Pixel coordinate grounding data:
::::::::

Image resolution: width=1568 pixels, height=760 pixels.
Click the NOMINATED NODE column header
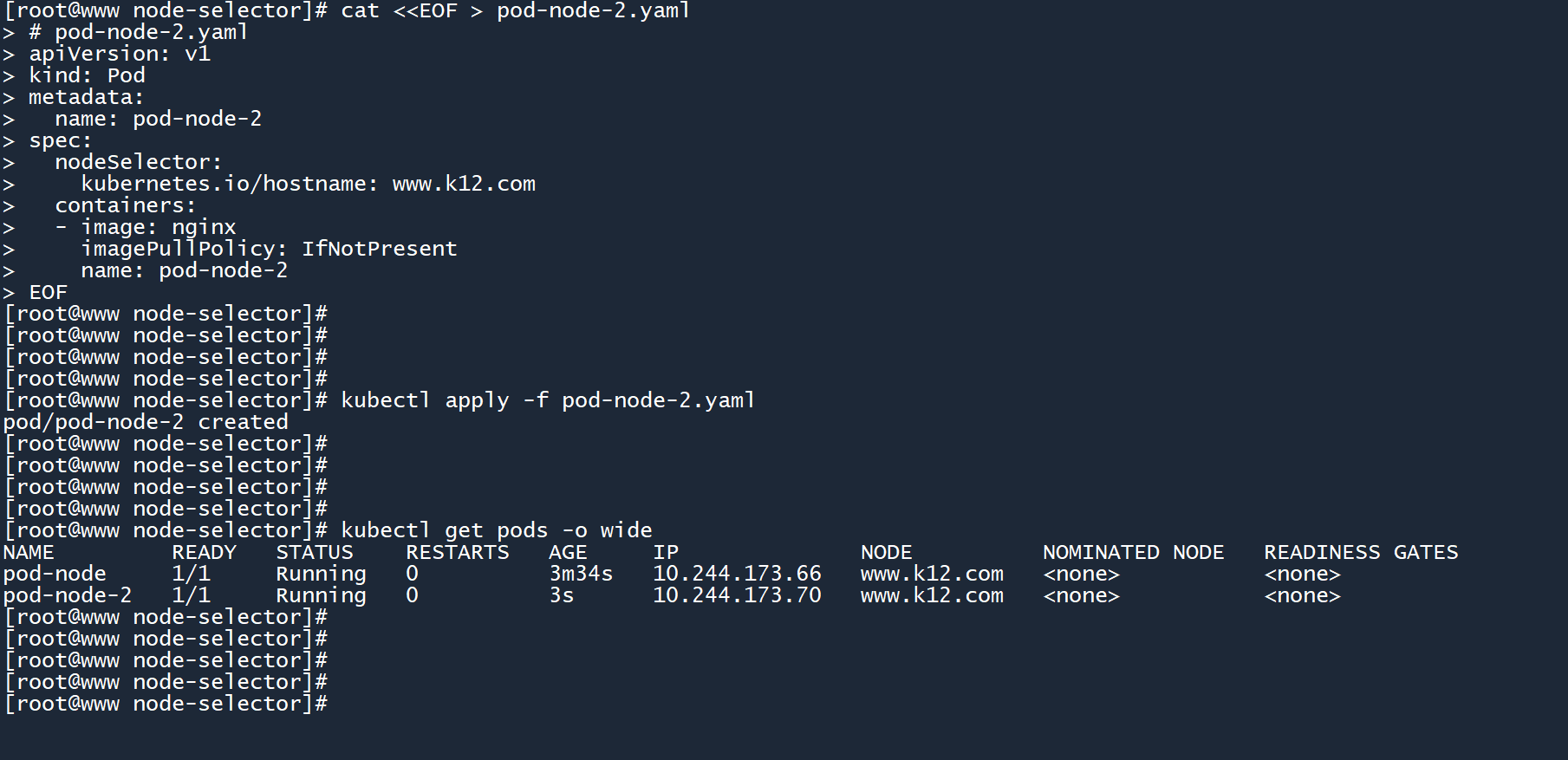[1133, 552]
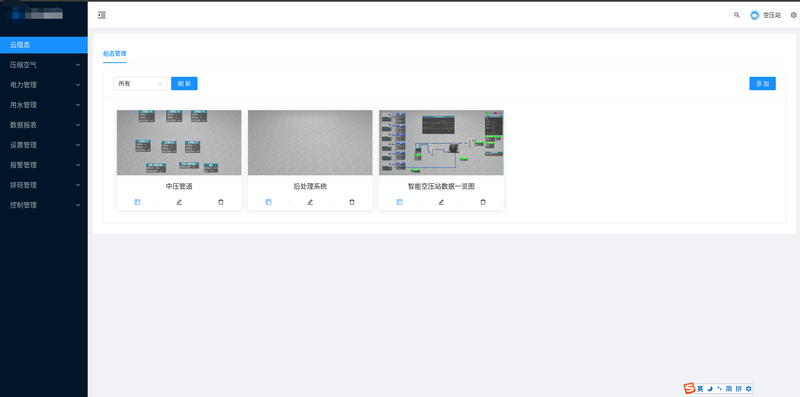Open settings gear in top right corner
The image size is (800, 397).
(x=793, y=15)
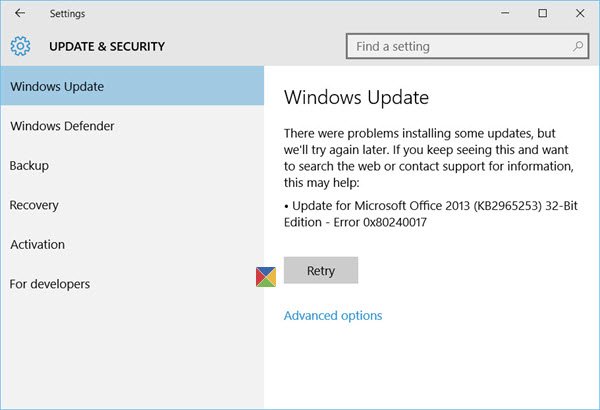Image resolution: width=600 pixels, height=410 pixels.
Task: Maximize the Settings window
Action: [x=542, y=13]
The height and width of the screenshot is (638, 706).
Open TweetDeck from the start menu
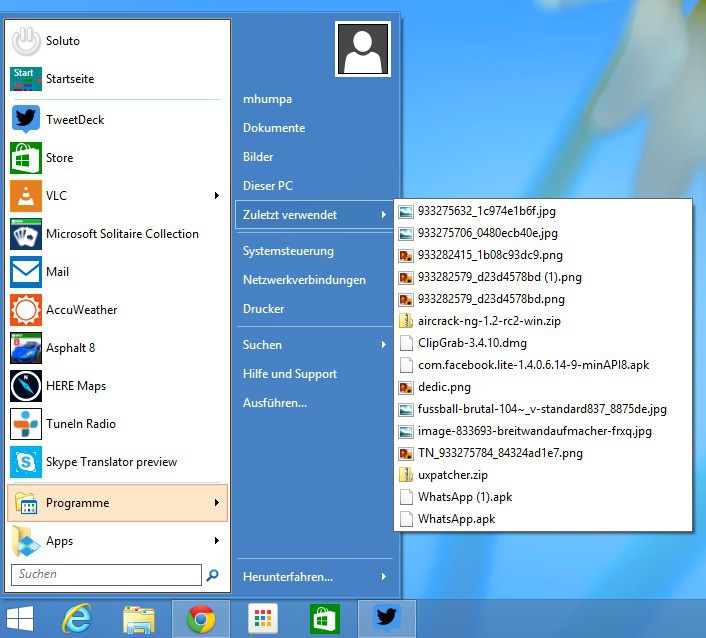75,120
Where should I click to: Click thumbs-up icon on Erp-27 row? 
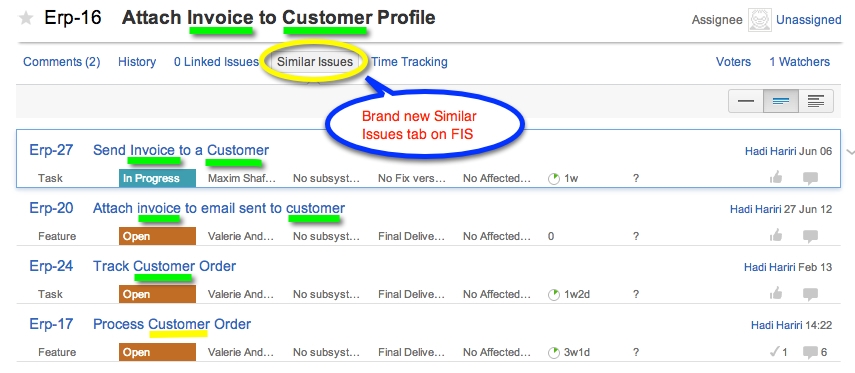776,178
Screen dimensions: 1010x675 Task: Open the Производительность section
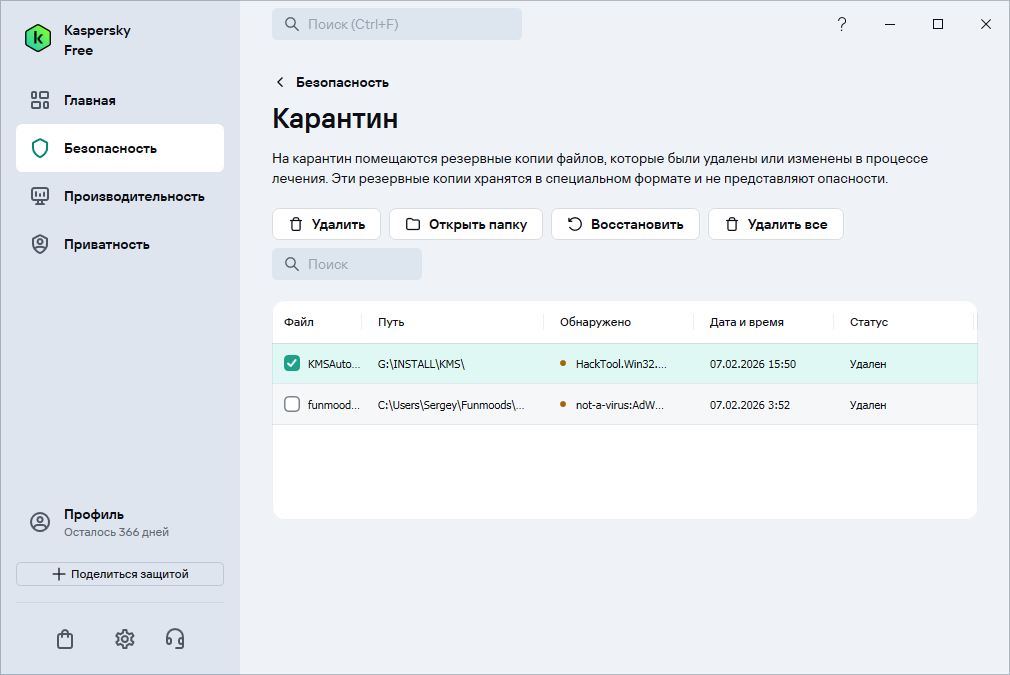(x=133, y=196)
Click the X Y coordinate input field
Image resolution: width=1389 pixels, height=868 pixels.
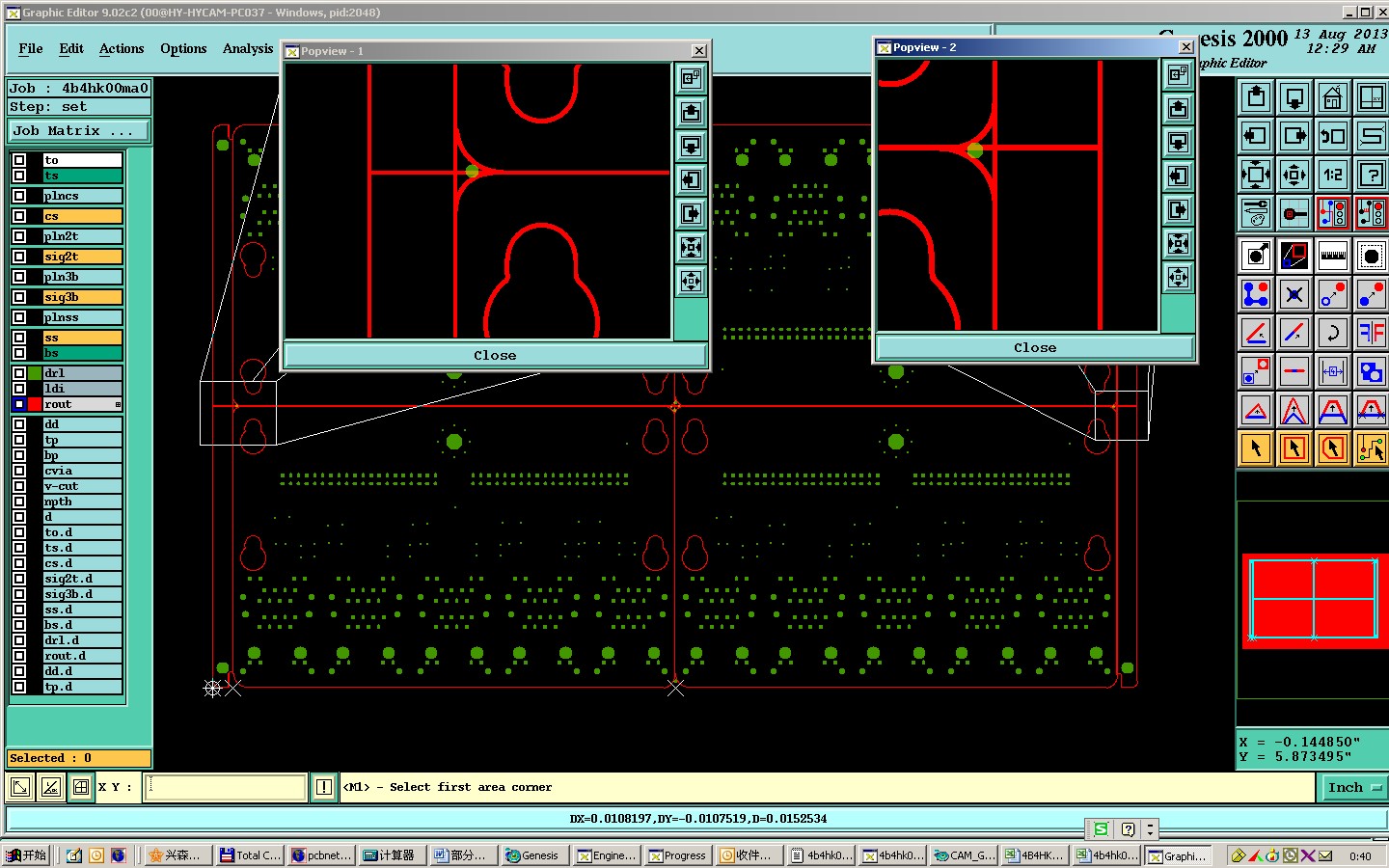point(226,788)
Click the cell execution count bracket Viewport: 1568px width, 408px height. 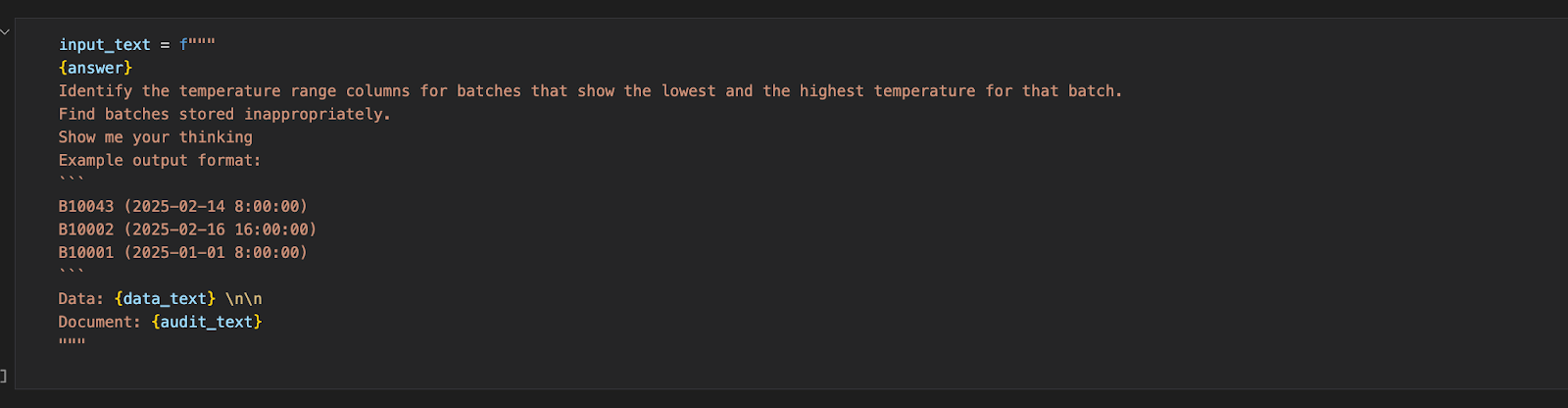(x=4, y=376)
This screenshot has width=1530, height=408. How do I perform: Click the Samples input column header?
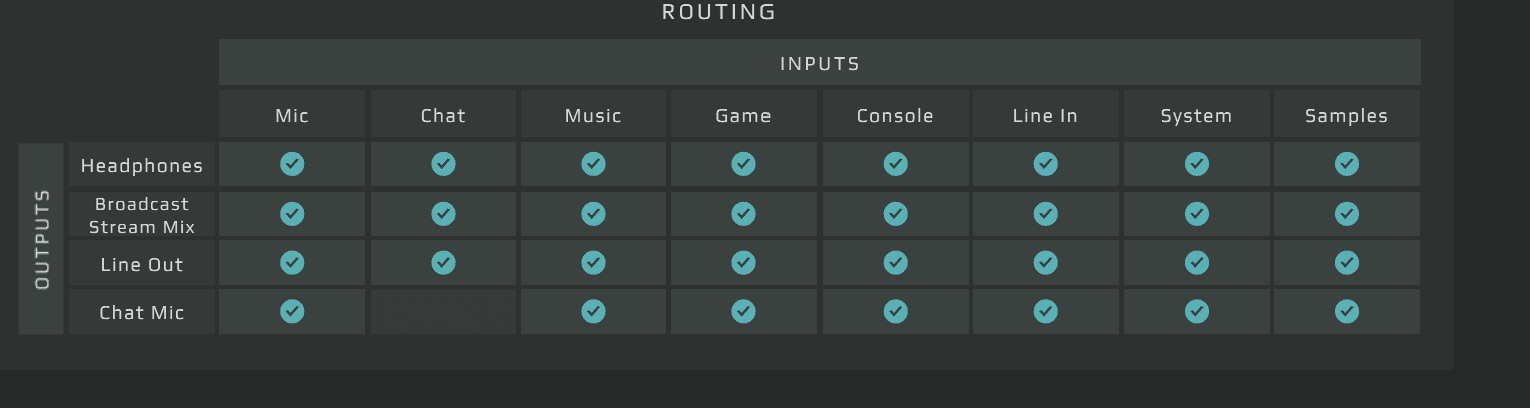tap(1347, 116)
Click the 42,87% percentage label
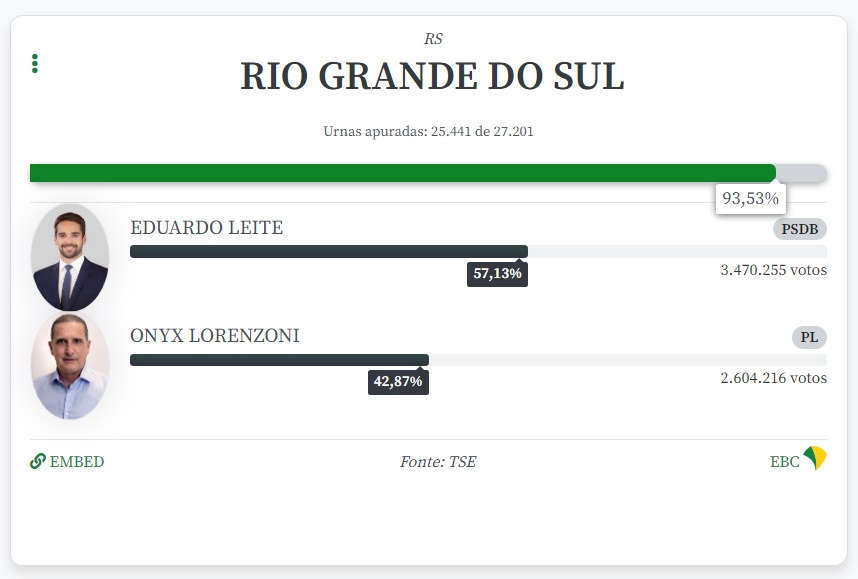 (398, 381)
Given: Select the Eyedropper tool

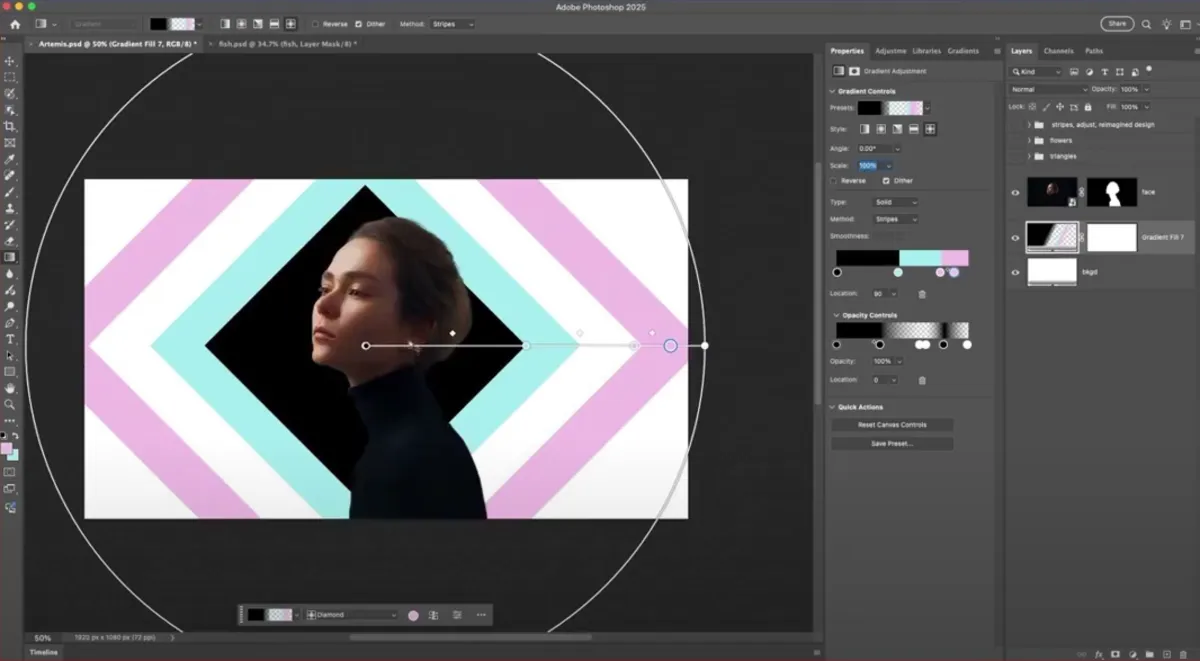Looking at the screenshot, I should point(11,157).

::::::::

Assignment: Copy the lines exactly as they appear from the opening of the entries above through the line with "The height and", excluding all pictures.

Written solution:
Image resolution: width=1568 pixels, height=760 pixels.
Click the NOMINATED NODE column header
[1133, 552]
Open settings gear in top right corner
The image size is (800, 397).
(x=793, y=15)
Image resolution: width=600 pixels, height=410 pixels.
Task: Maximize the Settings window
Action: [x=542, y=13]
The height and width of the screenshot is (638, 706).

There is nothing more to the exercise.